Topical items and views on the impact of digitisation on publishing and its content and the issues that make the news. This blog follows the report 'Brave New World', (http://www.ewidgetsonline.com/vcil/bravenewworld.html ), published by the Booksellers Association of the UK and Ireland and authored by Martyn Daniels. The views and comments expressed are those of the author.
Saturday, April 19, 2008
The Potential Role of Libraries?
Barbara Fister writing in the Library Journal ‘What If You Ran Your Bookstore Like a Library?’ continues to raise the issues of libraries and bookstores in the new environment.
She points out that threat of the superstore of ten years ago has been responded to by the US libraries and they are now offering the same, if not much more. She cites that libraries also encompass a value previously derided and little understood – that sharing books is good. The word ‘sharing’, to many morphs into ‘file sharing and piracy’ with parallels being drawn with the music industries mess and their relentless quest to prosecute all before them in the name of moral right and the law. But Fister points out that sharing is not the problem but could be the solution.

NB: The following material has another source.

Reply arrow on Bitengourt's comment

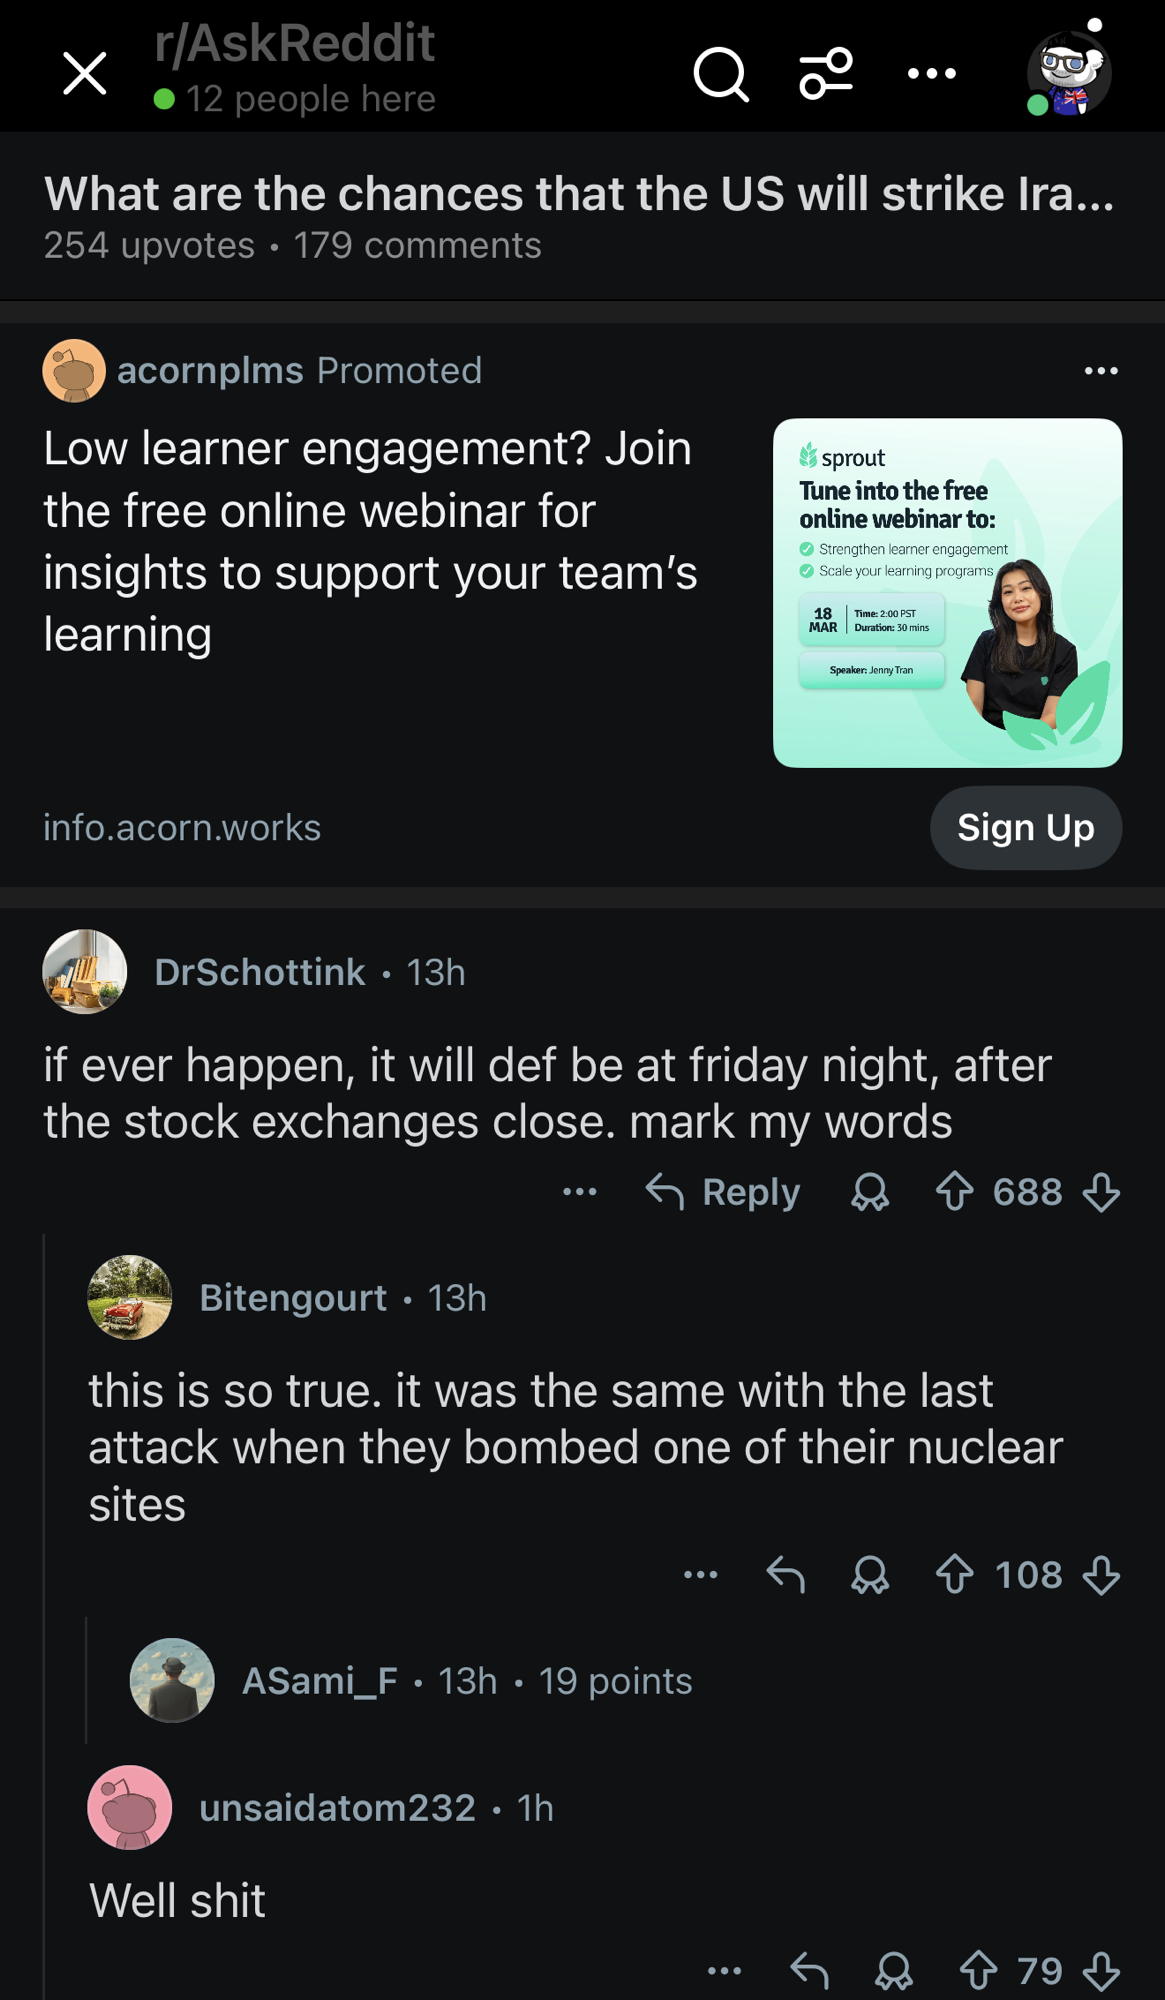[x=786, y=1575]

‘The idea of self-immolating books is hard for a book lover to fathom, and avid readers are not likely to be persuaded that sharing books is morally wrong. What’s more, it’s not at all clear that preventing sharing would be good for business. Without the word-of-mouth publicity that comes largely through exuberant sharing, most author’s works would go unnoticed. In any case, sharing is a fact of networked life: used books begin to circulate as soon as new ones are published, through swap and sale sites. There’s no stopping it, short of mass book burnings or a revision of copyright law too horrible to contemplate.’
She believes that ‘rather than learn from the mistakes of the music business, publishers seem poised to repeat them—with restrictive digital rights management (DRM), a sluggish if not hostile response to digital media, and a tendency to ignore consumer preferences.’
Her solutions are to firstly propose a scheme where consumers are offered incentives to buy new books – buy one at full price and get the next one at discount, from anywhere, from any publisher. Her second one is to only rent ebooks on a subscription based model. She says the current situation is like Netflix saying, “Through our service, you can buy a DVD for only half the price of a movie ticket. What a deal! But you can’t sell it, you can’t share it, and you can only watch it on a DVD player that you buy from us for hundreds of dollars.” She suggests publishers could negotiate subscriptions of collections to libraries.
Her third thought is along the same lines that we have suggested before and turns the current POD (print on demand) model from one of print and distribute to distribute and print. She suggests that the community printer could be the library and that we move to a just in time as opposed to the current just in case short cycle model.
We would believe that her first suggestion would be difficult to administer in the current climate but could be offered on a localized or store basis. Her second suggestion is plausible and we believe on line and subscriptions/ rental will become increasingly important as outright purchases of downloads becomes less attractive. The POD community model makes sense with the question of who provides it an interesting one. It could be libraries, academic / campus store or third parties and you can safely bet Ingram are thinking about it whilst Amazon are still honing their delivery service. It makes sense for physical books to be drop shipped locally and electronic ones to be drop shipped remotely but the consumer and the transaction to remain local.
The question is whether the libraries have the vision and strategy to respond.